- Required task:
Copy out the rows below word for word, from the line holding "You are a computer-use agent. Viewport: 1652px" through the line holding "1121x661 pixels. point(102,384)", both included.

#### Record excerpts

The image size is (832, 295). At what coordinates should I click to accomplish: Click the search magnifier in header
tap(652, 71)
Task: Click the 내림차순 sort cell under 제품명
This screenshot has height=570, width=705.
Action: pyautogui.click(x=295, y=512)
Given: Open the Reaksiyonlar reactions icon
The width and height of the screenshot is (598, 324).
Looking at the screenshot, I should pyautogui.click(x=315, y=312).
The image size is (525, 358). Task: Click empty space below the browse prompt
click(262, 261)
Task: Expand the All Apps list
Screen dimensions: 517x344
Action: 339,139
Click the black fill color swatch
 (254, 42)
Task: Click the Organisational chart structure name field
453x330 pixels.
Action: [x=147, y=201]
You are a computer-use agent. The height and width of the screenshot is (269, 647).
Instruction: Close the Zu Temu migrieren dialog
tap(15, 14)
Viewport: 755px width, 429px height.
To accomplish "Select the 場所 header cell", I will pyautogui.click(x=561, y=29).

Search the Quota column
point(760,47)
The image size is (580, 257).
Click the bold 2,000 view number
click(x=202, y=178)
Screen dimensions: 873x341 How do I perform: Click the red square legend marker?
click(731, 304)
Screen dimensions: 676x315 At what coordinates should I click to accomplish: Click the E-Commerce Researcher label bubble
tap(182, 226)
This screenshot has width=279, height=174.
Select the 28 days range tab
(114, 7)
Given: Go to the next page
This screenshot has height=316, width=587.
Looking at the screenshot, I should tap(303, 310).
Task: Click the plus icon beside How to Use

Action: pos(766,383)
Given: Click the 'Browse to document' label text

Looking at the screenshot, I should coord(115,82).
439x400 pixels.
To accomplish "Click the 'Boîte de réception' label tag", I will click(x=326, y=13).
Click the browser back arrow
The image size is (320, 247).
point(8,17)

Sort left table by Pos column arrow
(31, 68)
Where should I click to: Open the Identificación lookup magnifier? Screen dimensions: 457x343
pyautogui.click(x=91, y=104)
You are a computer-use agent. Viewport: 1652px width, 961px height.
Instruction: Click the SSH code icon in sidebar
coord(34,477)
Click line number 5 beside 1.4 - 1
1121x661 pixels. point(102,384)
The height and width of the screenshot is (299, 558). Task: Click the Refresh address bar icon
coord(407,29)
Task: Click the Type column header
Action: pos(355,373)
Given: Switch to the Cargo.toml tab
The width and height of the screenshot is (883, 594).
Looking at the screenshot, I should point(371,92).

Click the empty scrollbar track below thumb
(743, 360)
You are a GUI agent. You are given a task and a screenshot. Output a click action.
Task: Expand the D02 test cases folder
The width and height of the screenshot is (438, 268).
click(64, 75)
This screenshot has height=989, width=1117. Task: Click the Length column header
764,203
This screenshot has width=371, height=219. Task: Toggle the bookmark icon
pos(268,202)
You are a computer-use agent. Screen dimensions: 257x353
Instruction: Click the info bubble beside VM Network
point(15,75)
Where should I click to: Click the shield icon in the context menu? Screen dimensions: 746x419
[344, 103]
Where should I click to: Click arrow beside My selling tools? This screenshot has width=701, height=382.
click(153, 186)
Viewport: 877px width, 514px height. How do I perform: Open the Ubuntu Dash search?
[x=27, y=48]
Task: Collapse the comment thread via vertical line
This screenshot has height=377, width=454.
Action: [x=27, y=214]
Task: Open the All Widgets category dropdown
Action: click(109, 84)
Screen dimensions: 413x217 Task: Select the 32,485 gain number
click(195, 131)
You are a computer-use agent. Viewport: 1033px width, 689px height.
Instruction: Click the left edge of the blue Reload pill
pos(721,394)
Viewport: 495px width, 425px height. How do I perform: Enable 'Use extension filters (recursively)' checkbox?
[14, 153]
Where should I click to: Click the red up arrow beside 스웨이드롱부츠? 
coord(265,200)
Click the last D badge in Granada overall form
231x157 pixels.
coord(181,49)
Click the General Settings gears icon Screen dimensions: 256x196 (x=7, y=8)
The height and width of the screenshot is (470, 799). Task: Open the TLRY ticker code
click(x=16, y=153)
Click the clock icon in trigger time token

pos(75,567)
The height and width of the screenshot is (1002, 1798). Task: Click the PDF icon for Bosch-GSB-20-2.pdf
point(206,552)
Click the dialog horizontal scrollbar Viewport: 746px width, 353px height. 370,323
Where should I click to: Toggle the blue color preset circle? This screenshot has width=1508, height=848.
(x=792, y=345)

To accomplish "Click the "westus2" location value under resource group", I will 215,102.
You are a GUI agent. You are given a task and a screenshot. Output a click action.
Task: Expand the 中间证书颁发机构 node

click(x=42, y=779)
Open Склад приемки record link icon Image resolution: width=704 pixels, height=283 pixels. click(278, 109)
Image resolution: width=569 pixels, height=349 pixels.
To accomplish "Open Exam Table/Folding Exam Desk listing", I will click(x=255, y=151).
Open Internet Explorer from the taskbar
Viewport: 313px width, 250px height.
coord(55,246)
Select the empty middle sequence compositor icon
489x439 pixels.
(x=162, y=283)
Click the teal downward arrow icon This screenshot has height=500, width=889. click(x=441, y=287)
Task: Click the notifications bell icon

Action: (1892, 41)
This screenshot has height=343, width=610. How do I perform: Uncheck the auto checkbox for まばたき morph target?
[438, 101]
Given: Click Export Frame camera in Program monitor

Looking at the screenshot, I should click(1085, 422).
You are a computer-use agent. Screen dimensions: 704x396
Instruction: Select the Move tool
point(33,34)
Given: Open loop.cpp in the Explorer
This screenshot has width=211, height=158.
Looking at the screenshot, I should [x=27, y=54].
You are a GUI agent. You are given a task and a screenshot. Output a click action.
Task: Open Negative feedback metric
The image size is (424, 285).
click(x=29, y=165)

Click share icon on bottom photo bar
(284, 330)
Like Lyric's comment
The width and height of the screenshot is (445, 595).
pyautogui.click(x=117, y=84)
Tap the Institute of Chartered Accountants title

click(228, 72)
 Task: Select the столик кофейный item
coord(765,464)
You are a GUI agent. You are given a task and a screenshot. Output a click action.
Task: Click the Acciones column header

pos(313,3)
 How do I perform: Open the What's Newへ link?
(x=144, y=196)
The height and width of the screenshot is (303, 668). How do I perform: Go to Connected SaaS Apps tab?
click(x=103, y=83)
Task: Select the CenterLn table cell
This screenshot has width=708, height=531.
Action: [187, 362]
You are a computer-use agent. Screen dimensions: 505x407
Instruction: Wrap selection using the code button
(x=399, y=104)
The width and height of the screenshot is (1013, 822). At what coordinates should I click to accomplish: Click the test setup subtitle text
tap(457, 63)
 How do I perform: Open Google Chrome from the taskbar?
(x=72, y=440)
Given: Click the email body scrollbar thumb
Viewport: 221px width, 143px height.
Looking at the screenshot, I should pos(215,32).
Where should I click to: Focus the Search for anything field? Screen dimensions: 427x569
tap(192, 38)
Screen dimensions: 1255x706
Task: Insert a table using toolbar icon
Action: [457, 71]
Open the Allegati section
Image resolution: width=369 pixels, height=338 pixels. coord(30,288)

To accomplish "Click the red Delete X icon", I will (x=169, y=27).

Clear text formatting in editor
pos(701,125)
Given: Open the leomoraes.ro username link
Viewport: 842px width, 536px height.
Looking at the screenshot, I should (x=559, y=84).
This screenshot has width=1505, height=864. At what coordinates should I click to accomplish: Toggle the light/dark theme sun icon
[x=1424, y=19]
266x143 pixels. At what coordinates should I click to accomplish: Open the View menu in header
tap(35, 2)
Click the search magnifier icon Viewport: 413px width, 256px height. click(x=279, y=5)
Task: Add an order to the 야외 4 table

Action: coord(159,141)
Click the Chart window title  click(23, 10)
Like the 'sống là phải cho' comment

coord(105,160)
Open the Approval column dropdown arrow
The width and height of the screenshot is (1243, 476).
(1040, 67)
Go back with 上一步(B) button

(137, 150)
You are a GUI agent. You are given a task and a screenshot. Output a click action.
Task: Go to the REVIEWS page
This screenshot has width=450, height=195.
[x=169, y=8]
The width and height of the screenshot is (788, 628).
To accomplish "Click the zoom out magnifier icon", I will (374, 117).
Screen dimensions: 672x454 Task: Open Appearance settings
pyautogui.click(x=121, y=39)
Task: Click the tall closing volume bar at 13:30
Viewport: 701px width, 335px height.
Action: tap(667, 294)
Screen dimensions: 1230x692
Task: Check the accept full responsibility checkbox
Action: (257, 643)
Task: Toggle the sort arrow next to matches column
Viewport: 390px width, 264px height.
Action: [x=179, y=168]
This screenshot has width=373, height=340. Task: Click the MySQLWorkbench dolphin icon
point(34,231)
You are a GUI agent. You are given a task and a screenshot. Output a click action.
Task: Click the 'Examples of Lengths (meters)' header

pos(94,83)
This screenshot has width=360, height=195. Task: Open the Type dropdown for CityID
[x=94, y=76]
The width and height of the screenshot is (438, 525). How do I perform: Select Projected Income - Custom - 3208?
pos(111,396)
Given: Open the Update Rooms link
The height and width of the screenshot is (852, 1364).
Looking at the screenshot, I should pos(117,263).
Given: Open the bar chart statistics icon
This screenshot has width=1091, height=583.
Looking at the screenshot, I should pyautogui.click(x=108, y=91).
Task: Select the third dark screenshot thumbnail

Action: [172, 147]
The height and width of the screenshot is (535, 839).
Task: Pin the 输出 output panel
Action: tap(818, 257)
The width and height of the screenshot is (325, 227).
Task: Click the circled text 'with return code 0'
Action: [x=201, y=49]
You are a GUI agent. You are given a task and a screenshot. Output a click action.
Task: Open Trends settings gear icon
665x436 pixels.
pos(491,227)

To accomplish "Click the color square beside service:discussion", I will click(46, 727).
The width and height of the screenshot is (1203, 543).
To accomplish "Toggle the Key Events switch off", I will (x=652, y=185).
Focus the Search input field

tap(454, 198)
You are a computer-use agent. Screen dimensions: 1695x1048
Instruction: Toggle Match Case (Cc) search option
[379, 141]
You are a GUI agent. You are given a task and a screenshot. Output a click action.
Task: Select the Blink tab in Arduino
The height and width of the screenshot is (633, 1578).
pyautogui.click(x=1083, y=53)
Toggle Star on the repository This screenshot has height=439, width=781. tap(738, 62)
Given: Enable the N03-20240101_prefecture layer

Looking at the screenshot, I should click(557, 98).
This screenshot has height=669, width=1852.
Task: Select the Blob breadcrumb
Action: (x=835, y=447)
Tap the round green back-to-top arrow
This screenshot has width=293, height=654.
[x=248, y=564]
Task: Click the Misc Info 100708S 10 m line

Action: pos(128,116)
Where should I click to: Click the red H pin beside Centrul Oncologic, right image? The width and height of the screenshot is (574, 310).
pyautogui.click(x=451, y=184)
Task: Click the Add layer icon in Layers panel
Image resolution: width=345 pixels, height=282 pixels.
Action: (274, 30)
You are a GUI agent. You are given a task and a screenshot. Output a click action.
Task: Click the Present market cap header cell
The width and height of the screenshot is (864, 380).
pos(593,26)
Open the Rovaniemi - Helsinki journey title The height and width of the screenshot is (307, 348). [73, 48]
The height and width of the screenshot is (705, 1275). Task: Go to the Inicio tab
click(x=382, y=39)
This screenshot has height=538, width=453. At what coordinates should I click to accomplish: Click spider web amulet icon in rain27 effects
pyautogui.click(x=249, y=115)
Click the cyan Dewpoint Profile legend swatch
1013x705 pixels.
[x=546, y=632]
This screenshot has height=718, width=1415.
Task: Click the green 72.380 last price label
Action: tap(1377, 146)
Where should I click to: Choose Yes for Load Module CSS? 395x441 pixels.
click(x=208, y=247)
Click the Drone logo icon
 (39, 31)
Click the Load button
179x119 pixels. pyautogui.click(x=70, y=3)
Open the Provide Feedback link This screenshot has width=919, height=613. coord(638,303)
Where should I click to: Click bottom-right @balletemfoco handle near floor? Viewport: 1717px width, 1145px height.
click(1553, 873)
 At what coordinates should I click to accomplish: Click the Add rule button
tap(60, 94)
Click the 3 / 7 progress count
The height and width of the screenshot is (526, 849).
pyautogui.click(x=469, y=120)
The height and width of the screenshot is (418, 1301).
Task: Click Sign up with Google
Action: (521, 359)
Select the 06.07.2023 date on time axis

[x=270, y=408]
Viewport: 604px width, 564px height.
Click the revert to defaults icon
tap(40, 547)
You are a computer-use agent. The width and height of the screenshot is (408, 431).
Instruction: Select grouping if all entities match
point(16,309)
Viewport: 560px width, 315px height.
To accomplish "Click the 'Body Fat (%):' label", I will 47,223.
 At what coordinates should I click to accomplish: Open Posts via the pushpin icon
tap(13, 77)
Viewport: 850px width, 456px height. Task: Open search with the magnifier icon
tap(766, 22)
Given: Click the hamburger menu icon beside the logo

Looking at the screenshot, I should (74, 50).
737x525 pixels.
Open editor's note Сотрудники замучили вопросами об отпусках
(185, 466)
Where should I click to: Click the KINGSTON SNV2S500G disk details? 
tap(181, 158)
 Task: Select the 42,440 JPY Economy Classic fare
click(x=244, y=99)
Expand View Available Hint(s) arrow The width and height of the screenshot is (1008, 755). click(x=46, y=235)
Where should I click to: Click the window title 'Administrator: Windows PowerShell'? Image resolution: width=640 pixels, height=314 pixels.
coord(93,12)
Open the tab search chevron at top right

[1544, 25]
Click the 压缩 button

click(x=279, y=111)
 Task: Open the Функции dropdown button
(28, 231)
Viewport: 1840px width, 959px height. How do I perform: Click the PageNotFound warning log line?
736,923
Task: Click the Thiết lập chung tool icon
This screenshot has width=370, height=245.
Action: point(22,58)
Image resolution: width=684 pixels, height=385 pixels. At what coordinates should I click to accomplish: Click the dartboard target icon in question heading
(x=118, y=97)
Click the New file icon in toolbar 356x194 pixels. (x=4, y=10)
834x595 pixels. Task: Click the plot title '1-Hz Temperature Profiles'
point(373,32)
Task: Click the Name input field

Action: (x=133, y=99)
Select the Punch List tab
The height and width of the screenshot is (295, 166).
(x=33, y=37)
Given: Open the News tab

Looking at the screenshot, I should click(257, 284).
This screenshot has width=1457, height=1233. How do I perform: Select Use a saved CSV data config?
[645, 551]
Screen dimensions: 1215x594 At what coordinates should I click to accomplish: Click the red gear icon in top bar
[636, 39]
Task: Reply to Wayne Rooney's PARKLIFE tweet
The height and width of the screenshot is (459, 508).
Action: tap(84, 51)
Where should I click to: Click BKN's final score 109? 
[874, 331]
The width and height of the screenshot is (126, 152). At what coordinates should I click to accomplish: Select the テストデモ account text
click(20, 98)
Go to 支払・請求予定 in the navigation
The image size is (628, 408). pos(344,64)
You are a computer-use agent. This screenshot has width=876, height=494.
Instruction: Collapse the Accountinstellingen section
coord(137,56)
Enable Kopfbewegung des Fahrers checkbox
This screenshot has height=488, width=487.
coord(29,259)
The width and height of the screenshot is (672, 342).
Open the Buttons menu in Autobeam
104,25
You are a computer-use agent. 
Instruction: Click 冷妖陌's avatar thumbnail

########

- Solution for this problem:
You are a computer-use agent. Viewport: 1652px width, 961px height.
Instruction: Click the SSH code icon in sidebar
coord(34,477)
Click line number 5 beside 1.4 - 1
1121x661 pixels. point(102,384)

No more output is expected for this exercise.